Betty Draper’s arc in this episode is a quiet study in awakening agency and sexuality. Her riding lessons introduce her to Arthur Case (Gabriel Mann), whose younger, admiring gaze offers a thrilling alternative to Don’s neglect. The chance encounter with her old roommate Juanita (Jennifer Siebel), whom she deduces is a call girl, exposes her to a world of transactional female power. Later, when her car breaks down, she instinctively deploys a flirtatious performance for the mechanic to lower the repair bill. Betty is learning, however tentatively, to use her beauty as a currency and to see beyond the gilded cage of suburban motherhood. Her story runs parallel to Don’s, both exploring avenues of escape from the roles they are trapped in.
Artistically, the episode is notable for its evocative use of Nikolai Rimsky-Korsakov’s “Song of the Indian Guest.” Its exotic, melancholic strains accompany Don’s scenes of alienation, particularly the failed hotel tryst, lending a sense of doomed romanticism and distant yearning that dialogue alone could not convey.
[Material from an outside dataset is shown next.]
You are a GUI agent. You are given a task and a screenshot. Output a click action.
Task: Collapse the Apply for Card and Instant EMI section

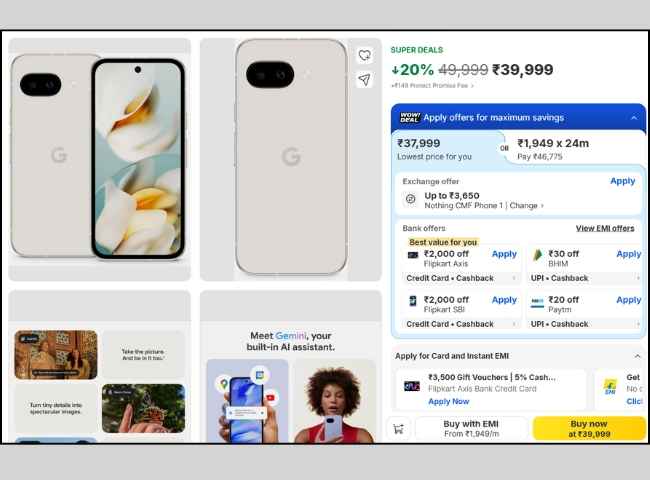[x=637, y=356]
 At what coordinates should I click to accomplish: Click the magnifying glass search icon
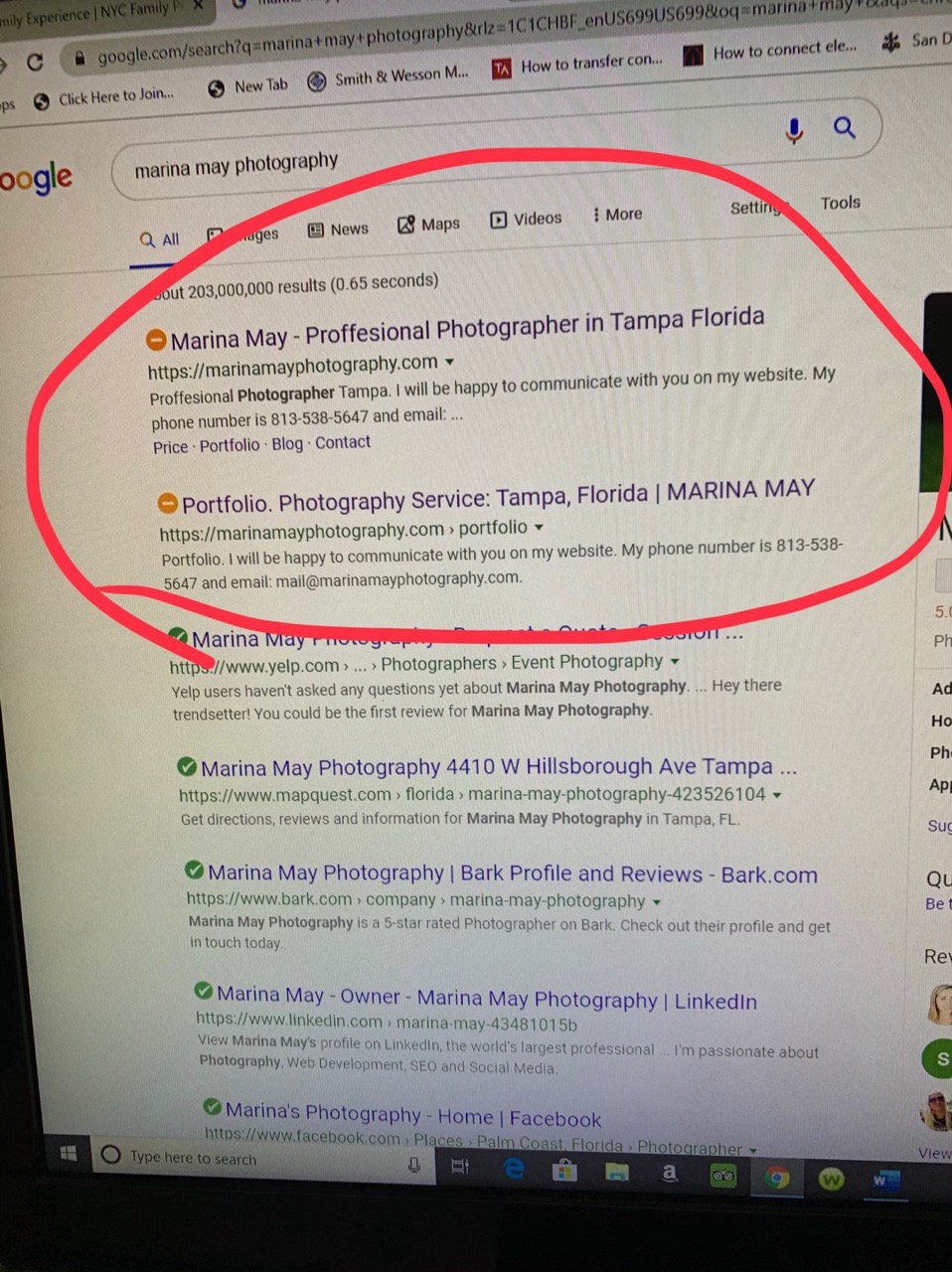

More significantly, the episode introduces Frank O’Hara’s 1957 poetry collection Meditations in an Emergency. Don discovers it in the hands of a beatnik in a diner—a figure representing the very anti-establishment youth culture that baffles Sterling Cooper. Told he “wouldn’t like it,” Don’s instinct is to acquire and read it. This moment is critical: it shows Don, however awkwardly, reaching outside his own world to understand the new cultural currents. The book is not just a prop; it becomes a recurring symbol of existential angst and the search for meaning that will haunt Don throughout the season.
For Those Who Think Young is a masterful season premiere that uses its deliberate pace to layer theme upon theme. By jumping to 1962, it instantly immerses us in a period where the future is visibly pressing against the present. The episode functions as a series of case studies in adaptation—and maladaptation—to a world that increasingly worships youth. Don Draper’s personal crisis of ageing mirrors his agency’s professional crisis of relevance, while the supporting characters each grapple with their own forms of societal change. It is a piece of television less concerned with plot propulsion than with psychological and social portraiture, establishing the season’s central concern: what happens when the world starts moving faster than the people in it? The answer, as this episode suggests, is a profound and deeply unsettling dissonance.